**YOUR TASK:** What is needed is every line from the one holding "Click the Tercih label" to the last line of the data below, printed exactly and without pictures.

Data extracted from a collection
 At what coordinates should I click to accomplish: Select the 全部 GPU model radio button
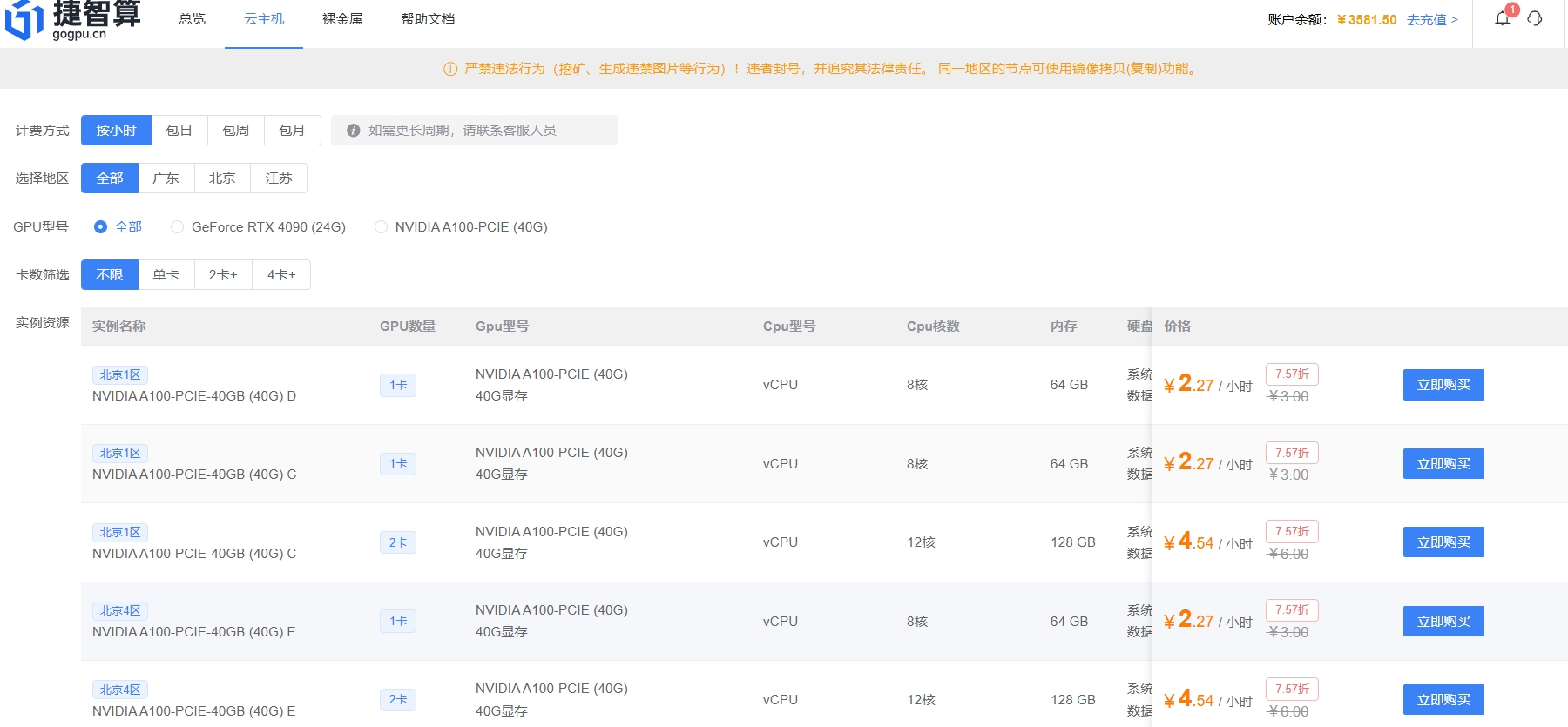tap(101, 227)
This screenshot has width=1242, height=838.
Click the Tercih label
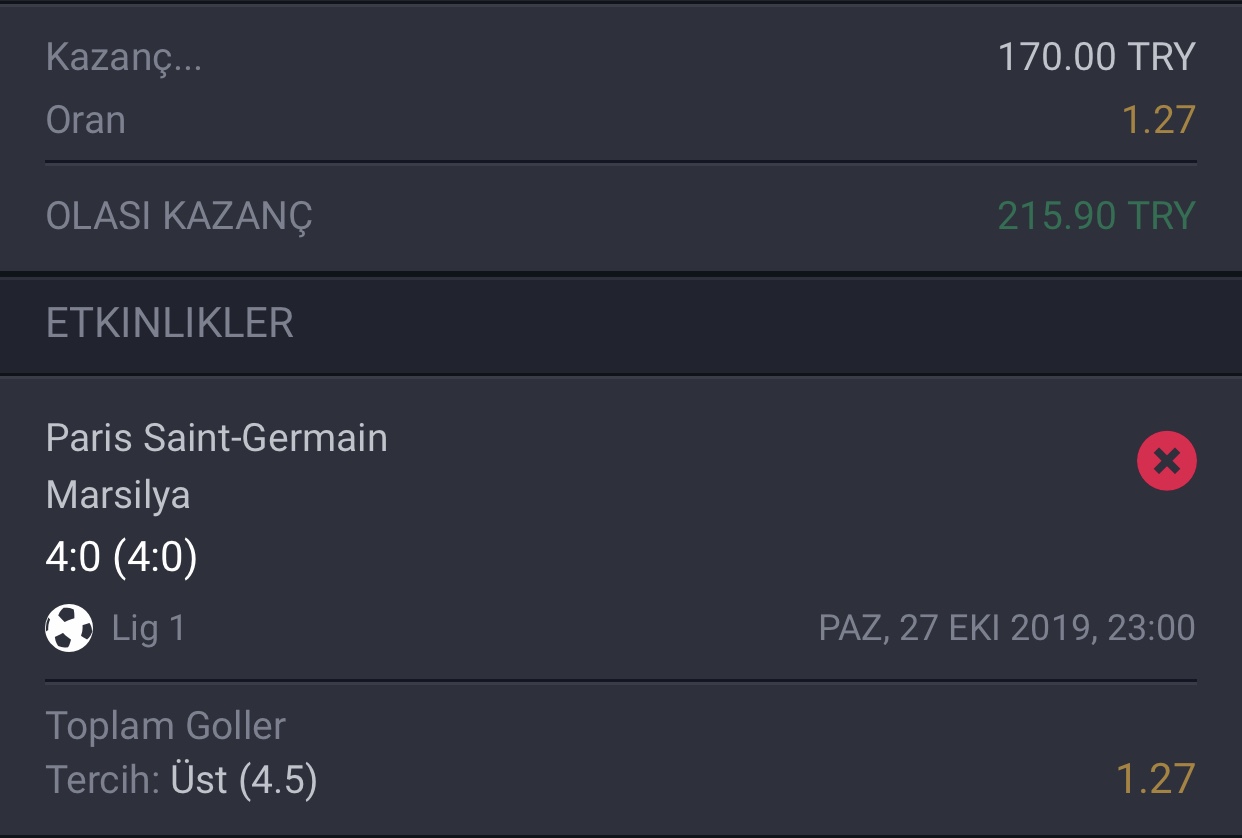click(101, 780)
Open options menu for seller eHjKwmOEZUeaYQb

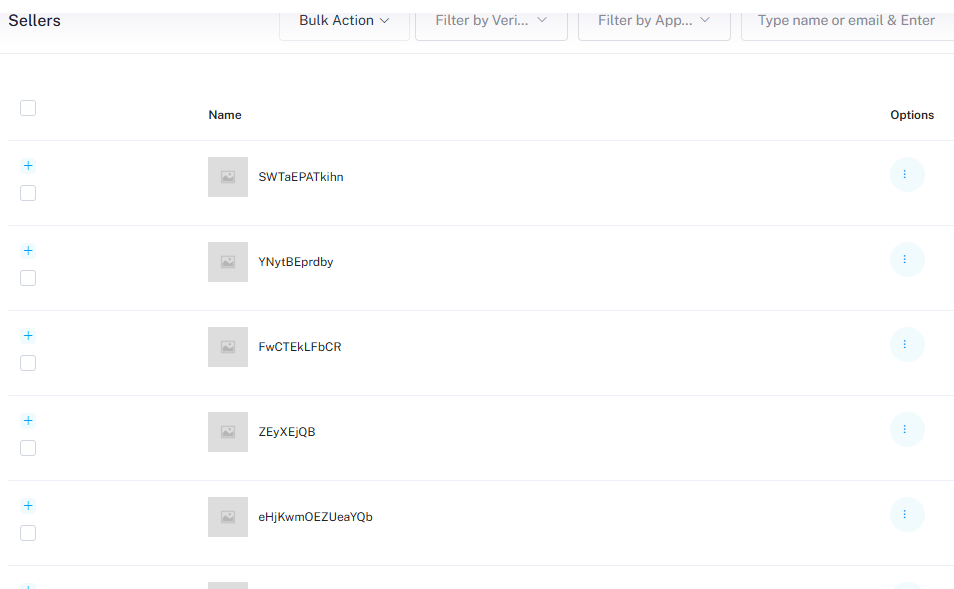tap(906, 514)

**RESPONSE TO THIS EXERCISE:**
Click the Tercih label
click(101, 780)
Open options menu for seller eHjKwmOEZUeaYQb

tap(906, 514)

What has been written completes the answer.